On the question of what more needs to be done to encourage pollinator friendly practices - I would like to give a generic answer on the need for more work to be done in the collection of information, data, case studies and research to understand the extent of human activities that affect pollinators. this information needs to be analysed and used to develop context specific solutions for those that produce food (farmers) and those that perform activities that affect pollinators and the pollination process - industry, town planners, and many other sectors. The issue is complex and requires a multi sectoral approach. The work being under taken reflects this complexity and it is commended.
Over the last two years I have been working exploring the possibilities of integrating PES into national development programmes through the UNDP regional environment project in sub-Saharan Africa. We have under taken a number of exploratory studies and below is one of the lessons we have learnt.

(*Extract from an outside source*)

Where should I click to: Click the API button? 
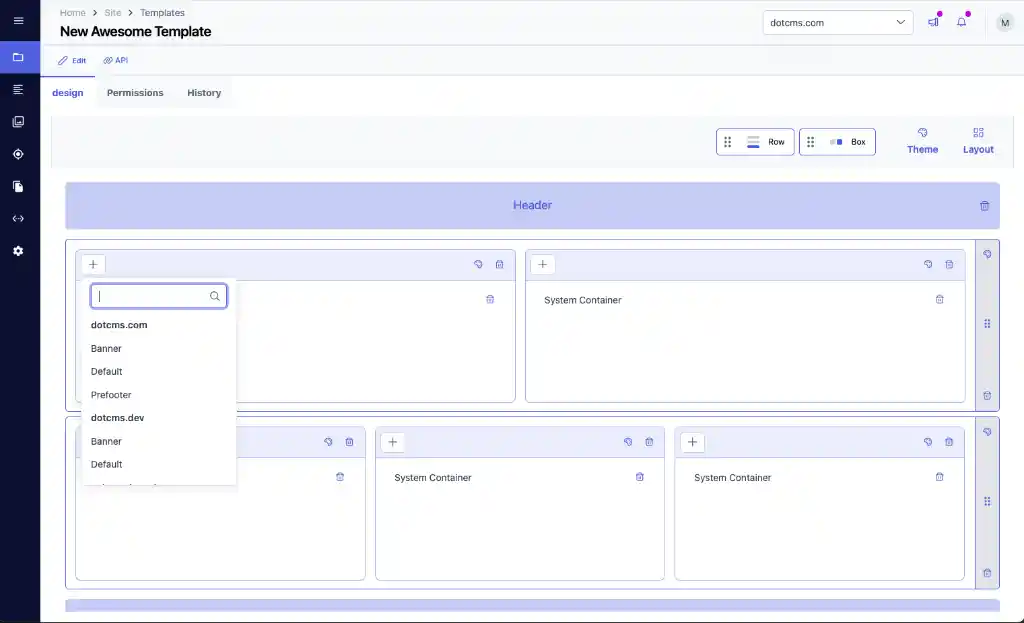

PES schemes can be a powerful instrument to modify land use to ensure environmental protection and the provision of valuable ecosystem services; and also contribute to poverty reduction goals as these schemes have a potential of providing new sources of income to the poor.
Making PES schemes pro-poor requires specific efforts to ensure informed participation by the poor –such as addressing insecure land tenure and transaction costs. PES can also have negative impacts on the poor that need to be carefully analysed and managed, such as unequal negotiation power with more organized private sector players.
For pro-poor PES schemes to reach their potential, they need to be integrated in the broader development process. More importantly, they need to be relevant for livelihood strategies of the rural inhabitants in the areas they are being introduced, particularly the poor.
Attention needs to be paid to develop the capacities of the poor to take part in PES programmes, take full advantage of the benefits, and minimise the risks associated. Capacities such as contracting and contract management, is a priority area for capacity development. Capacities for accountability also need development.
Making PES schemes pro-poor will require additional financial resources to provide for capacity needs and for upfront payments and investment without which success will be difficult to achieve.
Ensuring a supportive institutional and legal framework framework is another challenge we have identified. There are currently exists conflicting policies and legal instruments to support the implementation of PES at a national scale.